Second quick comment. I talked to lots of chief AI officers. Some try to do these projects across the whole organization. Gets very hard. I tried to do that in my company — work with engineering, let's go use AI. They're all using AI and saying it's helping. Of course it's helping, they say. So how much? They'll say, 'Oh, I'm 20% more productive.' Then I say, 'If that's the case, are you going to deliver something you were going to deliver in 6 months — will you deliver in 4 months?' The answer is, 'Not really.' So where is the productivity? It becomes a little mushy.
A few months ago, I wanted some tangible projects with start dates and end dates. I gave them a project and said, 'This specific code they were migrating to a new platform — start on a clean slate. Tell me how long it will take.' Traditionally, they had come up with an estimate of about 5 months with 10 engineers. Then they started using a tool — Cloud or anything else out there. This was about 200,000 lines of code. In about 2 days, it moved that code which was written in C, C++ to a language called Rust. In about 2 days the system came up — it wasn't cooked, but it was working. In about 5 days or a week, it was operational. We were very excited.
Then I say, 'So when would it go into production?' I expected they would say in a week or two weeks. They said, 'We're not sure.' Why aren't you sure? They say, 'I haven't automated all the tests to make sure this thing is going to work in the new environment.' Creating the test infrastructure for all the stuff you're writing in AI becomes very important. So we're spending some time fixing that. Rather than doing it in 5 months with a team of 10 engineers, we think we'll finish in 5 to 6 weeks with a team of about 3 people. That's pretty good. I'll take that.

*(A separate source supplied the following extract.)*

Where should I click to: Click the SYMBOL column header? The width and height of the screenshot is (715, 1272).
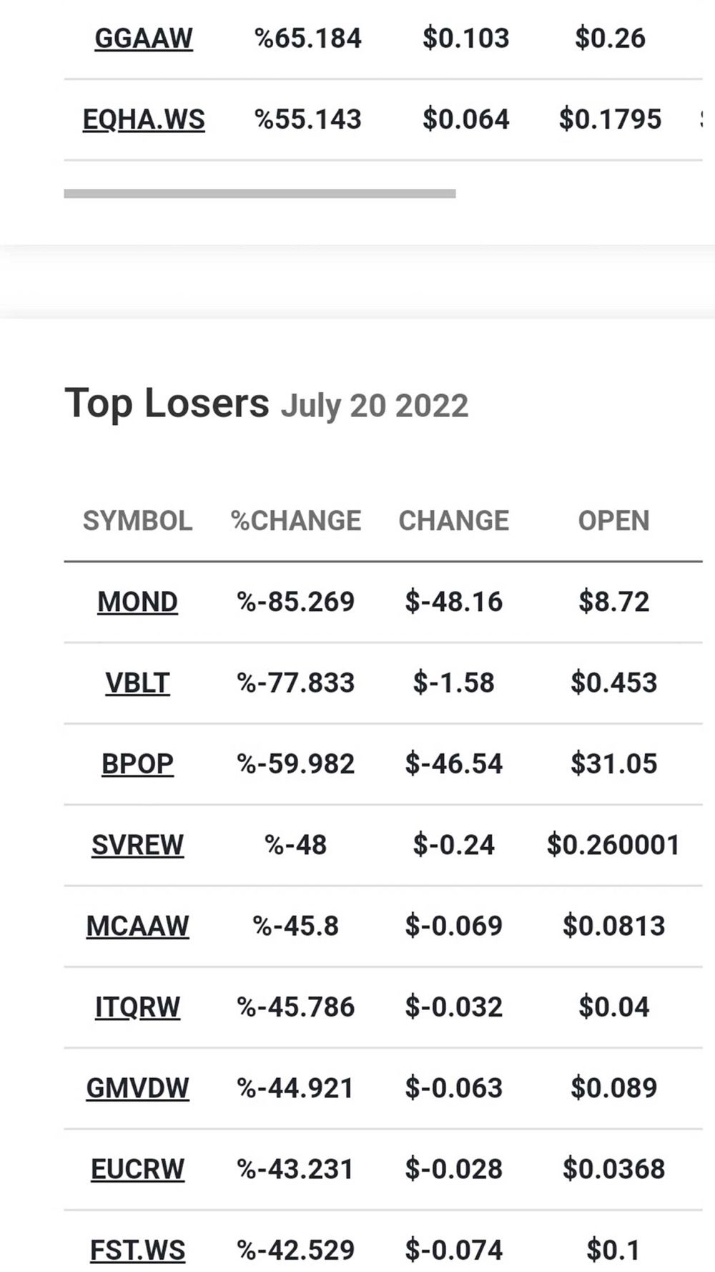[x=137, y=521]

Putting some boundaries around showcasing small, well-defined projects become examples to showcase. And then other teams start looking at it and say, 'Let's do it.' If you are asking a thousand-person team working on a given project to change, it's not going to happen. If you create a ten-person team, give them this thing to go and do, things are happening faster. That's what I have been learning at Zscaler as we are embracing AI and developing more and more code in AI. In some of my new projects, over 80% of the code is written by agents. And the 20% is tweaking and changing and assigning the stuff. It is powerful, but it needs to be used safely and securely, and we're looking forward to working with our customers to help them embrace it at a pretty good speed.
S
Sanjay26:11
Sanjay, thanks again. Thanks for taking the time. This is fabulous and we'll follow up on this. Wonderful, Jay.